I used to do this every Monday morning at 08:30 in a telephone exchange by tripping the mains circuit breaker. The engine always started a straight 8 Lister diesel and was left running the building right through to 13:00 or so. This covered the morning peak for telephone traffic.
A telephone exchange, as a piece of electronics, runs on a float power supply, with at least 2 rectifiers to charge a battery, which works as a UPS. Telephone exchanges do not fail very often because power supply is integrated into the design of the exchange. The power supply represents a single point of failure, having integrated redundancy and UPS ensures that problems do not happen. Should power really fail, customers with non urgent classes of service will be prevented from originating calls to preserve power.
Dual integrated power supplies with in built fall back facilities, that work.

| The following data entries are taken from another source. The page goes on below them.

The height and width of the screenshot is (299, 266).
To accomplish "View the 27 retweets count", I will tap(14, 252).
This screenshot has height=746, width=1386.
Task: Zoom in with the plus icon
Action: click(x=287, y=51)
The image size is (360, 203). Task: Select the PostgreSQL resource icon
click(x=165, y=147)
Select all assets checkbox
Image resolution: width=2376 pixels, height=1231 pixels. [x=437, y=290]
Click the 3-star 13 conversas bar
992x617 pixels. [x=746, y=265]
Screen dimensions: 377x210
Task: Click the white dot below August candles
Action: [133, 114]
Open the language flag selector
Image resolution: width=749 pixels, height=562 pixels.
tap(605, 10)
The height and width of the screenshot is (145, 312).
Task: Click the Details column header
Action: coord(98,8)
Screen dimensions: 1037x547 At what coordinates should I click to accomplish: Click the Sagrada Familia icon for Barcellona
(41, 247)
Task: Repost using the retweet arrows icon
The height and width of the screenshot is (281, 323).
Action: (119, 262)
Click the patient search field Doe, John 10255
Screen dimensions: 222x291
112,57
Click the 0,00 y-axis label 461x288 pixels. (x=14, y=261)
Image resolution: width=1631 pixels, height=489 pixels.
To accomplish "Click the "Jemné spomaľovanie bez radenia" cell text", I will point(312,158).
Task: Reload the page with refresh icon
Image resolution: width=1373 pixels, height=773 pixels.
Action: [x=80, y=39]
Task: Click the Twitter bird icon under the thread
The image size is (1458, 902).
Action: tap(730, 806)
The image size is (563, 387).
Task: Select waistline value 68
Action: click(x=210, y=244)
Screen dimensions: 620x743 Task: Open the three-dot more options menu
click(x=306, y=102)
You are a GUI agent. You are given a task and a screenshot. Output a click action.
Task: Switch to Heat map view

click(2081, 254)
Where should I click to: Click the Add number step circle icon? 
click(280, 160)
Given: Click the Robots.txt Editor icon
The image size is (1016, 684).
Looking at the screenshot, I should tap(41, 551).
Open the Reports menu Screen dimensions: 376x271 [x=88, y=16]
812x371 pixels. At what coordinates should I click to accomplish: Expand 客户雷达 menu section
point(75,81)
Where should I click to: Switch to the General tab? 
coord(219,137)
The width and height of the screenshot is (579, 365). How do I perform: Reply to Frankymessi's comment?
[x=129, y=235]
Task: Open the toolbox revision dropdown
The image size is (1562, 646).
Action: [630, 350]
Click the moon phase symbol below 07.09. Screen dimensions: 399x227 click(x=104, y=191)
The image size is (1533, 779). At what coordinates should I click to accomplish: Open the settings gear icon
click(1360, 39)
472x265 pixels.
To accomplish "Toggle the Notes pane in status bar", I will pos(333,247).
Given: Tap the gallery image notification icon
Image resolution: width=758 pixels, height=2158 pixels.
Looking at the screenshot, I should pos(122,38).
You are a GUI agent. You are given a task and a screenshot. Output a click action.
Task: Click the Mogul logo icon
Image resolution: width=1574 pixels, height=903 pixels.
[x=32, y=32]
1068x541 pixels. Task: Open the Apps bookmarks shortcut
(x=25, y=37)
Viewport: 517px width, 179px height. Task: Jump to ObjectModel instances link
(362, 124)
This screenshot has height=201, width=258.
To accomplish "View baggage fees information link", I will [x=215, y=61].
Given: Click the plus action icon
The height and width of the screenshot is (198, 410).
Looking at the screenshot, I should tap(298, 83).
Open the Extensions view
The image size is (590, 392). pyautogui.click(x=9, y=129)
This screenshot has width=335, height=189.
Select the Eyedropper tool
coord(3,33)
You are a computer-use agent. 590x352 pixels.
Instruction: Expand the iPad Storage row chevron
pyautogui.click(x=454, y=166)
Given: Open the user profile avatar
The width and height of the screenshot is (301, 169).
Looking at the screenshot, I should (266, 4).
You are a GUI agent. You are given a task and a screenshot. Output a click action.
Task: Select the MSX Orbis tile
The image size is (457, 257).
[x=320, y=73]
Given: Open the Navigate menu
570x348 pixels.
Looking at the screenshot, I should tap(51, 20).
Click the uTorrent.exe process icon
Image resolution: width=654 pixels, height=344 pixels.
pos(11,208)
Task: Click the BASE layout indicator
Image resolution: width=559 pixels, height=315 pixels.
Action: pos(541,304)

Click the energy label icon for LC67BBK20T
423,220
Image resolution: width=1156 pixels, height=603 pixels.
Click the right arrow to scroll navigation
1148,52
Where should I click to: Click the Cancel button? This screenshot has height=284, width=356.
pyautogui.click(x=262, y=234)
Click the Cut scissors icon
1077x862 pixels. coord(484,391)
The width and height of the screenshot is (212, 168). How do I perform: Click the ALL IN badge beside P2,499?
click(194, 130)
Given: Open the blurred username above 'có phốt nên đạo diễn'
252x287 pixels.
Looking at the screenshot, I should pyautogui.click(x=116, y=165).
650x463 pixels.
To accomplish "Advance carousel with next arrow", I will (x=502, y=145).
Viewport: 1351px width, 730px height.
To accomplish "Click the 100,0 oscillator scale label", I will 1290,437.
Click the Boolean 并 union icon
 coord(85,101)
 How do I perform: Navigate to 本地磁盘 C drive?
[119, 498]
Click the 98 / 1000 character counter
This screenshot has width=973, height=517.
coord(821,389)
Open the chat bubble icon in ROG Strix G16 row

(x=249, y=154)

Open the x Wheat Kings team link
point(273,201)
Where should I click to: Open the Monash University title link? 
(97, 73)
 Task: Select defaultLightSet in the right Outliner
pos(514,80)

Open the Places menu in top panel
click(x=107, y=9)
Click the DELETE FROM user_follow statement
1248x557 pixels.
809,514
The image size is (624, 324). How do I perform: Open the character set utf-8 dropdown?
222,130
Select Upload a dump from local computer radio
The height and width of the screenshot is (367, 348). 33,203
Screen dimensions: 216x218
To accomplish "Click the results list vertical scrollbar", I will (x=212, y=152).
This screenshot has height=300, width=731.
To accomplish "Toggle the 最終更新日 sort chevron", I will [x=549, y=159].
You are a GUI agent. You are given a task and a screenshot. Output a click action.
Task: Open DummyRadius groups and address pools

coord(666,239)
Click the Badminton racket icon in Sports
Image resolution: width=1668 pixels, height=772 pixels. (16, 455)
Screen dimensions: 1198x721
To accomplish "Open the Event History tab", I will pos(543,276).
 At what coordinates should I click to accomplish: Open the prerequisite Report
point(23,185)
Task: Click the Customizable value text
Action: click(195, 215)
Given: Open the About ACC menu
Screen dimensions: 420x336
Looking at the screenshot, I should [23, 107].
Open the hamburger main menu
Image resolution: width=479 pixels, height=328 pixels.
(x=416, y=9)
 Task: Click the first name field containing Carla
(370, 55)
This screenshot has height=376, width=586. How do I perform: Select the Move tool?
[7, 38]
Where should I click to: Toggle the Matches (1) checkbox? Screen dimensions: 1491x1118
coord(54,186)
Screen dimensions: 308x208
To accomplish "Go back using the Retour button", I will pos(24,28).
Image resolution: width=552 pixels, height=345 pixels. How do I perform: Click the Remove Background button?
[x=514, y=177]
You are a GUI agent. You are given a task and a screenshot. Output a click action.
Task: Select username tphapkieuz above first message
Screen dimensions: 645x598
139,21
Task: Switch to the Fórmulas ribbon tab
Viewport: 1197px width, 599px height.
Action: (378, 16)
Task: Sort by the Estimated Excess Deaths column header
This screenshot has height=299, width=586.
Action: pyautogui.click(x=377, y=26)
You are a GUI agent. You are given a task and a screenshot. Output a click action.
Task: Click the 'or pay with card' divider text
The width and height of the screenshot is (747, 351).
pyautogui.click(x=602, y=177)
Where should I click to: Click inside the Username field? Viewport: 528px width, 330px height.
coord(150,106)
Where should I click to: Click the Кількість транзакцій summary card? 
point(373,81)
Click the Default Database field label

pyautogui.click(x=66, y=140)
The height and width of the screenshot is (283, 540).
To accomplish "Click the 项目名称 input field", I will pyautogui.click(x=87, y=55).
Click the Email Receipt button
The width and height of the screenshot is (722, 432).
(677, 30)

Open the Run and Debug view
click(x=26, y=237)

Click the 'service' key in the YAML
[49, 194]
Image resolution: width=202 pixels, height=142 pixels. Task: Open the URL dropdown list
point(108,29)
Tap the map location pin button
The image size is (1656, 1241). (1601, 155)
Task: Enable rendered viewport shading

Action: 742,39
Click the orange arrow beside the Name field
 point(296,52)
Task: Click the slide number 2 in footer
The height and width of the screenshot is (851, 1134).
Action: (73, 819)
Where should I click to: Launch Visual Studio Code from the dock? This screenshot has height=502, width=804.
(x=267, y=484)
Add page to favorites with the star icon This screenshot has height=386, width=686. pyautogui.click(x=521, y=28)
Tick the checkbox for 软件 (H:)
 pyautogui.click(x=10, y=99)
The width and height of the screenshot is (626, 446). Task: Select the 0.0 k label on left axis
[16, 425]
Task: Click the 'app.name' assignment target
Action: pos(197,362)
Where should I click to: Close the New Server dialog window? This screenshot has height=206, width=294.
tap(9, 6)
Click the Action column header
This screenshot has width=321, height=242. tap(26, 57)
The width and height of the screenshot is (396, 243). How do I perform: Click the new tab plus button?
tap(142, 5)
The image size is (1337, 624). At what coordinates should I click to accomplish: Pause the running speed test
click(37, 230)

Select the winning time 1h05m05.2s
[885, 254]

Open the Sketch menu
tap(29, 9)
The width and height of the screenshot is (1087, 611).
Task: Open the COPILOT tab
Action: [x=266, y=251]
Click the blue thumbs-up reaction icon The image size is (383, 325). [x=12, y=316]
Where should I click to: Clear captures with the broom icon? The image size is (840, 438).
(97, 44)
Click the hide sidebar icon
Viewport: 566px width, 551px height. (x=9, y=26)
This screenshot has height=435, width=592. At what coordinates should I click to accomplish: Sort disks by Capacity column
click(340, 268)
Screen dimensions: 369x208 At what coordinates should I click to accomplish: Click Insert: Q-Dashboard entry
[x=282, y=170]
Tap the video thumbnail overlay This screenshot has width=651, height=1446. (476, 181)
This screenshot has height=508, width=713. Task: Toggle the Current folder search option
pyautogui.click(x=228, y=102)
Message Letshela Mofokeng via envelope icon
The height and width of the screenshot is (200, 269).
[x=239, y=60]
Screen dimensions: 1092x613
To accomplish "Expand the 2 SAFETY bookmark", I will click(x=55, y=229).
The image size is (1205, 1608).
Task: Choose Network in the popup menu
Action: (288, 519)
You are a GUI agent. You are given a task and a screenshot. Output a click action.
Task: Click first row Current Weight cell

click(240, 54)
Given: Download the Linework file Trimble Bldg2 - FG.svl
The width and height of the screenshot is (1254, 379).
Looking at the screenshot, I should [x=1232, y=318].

Now that all the IT braggarts are exposed for what they are, incompetent buffoons, they have confused knowing a bit about software and knowing a few buzzwords with actually understanding what they are talking about.
Perhaps actually looking into a bit of electrical engineering and being ever so humble might well be the order of the day.
And the comment about disaster recovery, I worked for an FM company here and we tested out our DR plans every year. No one was allowed help from their colleagues, they had to follow the documentation and correct it if any errors were found. The trial simulated a real disaster and the guides were to enable anyone with a modicum of IT knowledge to recover the systems under test. Users were involved too, they were shipped in to test fully functional systems and sign everything off.
In fact, when relocating mainframes, I used to implement the DR process at the client site and use that for the system transfer. I moved 3 mainframes using this technique and every one went without fuss or problem. Why was this, because the DR system had been properly tested, was proven to work in annual trials and was relatively easy to implement.
I haven't named the company, as it may cause embarrassment to their competitors.